Say how many lines in the listing contain the string "will", giving the number alone.

===== MATERIAL TO PROCESS

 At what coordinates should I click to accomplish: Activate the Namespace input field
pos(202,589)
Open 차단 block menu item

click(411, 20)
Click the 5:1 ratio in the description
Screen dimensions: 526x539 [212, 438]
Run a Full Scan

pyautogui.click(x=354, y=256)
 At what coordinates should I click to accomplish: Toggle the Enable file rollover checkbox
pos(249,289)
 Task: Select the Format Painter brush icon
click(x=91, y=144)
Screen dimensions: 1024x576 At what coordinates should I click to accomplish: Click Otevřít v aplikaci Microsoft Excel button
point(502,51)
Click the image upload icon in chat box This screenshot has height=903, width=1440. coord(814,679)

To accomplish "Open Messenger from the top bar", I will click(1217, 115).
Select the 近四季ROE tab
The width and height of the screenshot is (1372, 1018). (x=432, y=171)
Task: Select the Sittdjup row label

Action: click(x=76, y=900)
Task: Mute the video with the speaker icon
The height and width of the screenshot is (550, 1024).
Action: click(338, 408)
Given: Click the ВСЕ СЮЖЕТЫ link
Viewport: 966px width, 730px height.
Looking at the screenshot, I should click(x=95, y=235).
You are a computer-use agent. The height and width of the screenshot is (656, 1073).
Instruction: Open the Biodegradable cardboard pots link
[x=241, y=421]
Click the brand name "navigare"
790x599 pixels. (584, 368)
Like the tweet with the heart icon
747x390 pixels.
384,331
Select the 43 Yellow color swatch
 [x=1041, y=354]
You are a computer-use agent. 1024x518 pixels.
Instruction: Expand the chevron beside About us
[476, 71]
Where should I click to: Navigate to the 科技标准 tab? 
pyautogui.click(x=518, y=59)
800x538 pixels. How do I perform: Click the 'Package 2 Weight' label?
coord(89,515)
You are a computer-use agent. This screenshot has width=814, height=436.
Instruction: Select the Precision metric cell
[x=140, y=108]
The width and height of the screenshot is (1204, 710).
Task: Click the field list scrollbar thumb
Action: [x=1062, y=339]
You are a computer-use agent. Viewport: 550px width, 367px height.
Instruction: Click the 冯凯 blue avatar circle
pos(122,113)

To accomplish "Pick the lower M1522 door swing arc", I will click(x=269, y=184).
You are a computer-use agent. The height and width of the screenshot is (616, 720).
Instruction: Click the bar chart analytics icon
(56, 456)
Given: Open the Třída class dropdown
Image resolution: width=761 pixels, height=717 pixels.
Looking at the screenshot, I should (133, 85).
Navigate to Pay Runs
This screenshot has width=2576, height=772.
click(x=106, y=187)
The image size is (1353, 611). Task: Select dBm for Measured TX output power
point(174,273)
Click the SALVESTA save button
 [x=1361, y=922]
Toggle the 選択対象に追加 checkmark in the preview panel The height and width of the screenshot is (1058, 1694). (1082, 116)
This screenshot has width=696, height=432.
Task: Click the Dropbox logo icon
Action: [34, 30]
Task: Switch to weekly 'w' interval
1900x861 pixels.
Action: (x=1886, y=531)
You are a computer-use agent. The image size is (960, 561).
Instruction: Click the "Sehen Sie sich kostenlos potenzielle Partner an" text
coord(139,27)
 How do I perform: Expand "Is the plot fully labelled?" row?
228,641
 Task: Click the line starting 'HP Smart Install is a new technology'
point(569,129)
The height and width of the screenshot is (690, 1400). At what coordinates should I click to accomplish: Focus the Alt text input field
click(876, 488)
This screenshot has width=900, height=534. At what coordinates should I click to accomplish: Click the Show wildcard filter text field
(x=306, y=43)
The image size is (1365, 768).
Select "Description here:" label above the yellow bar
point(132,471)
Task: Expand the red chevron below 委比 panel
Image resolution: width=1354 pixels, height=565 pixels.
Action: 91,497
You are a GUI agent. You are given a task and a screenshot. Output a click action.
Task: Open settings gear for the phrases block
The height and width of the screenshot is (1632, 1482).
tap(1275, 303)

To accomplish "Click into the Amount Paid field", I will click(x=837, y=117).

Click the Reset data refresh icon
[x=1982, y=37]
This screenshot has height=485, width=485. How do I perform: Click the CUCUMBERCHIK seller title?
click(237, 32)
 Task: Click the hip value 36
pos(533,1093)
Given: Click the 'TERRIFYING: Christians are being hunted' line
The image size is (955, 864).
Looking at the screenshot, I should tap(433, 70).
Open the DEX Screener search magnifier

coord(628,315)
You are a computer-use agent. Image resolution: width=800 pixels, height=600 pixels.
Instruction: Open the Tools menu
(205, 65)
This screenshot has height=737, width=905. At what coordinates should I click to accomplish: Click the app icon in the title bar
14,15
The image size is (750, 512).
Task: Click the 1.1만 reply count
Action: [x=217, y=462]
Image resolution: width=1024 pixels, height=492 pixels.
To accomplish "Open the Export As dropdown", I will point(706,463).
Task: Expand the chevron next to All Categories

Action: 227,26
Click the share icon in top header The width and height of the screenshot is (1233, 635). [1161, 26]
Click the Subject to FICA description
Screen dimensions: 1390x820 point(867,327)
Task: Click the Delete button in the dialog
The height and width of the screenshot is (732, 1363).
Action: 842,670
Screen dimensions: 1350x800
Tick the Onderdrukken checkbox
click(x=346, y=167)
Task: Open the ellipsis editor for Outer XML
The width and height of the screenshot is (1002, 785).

==========

● COMPLETED EXERCISE
4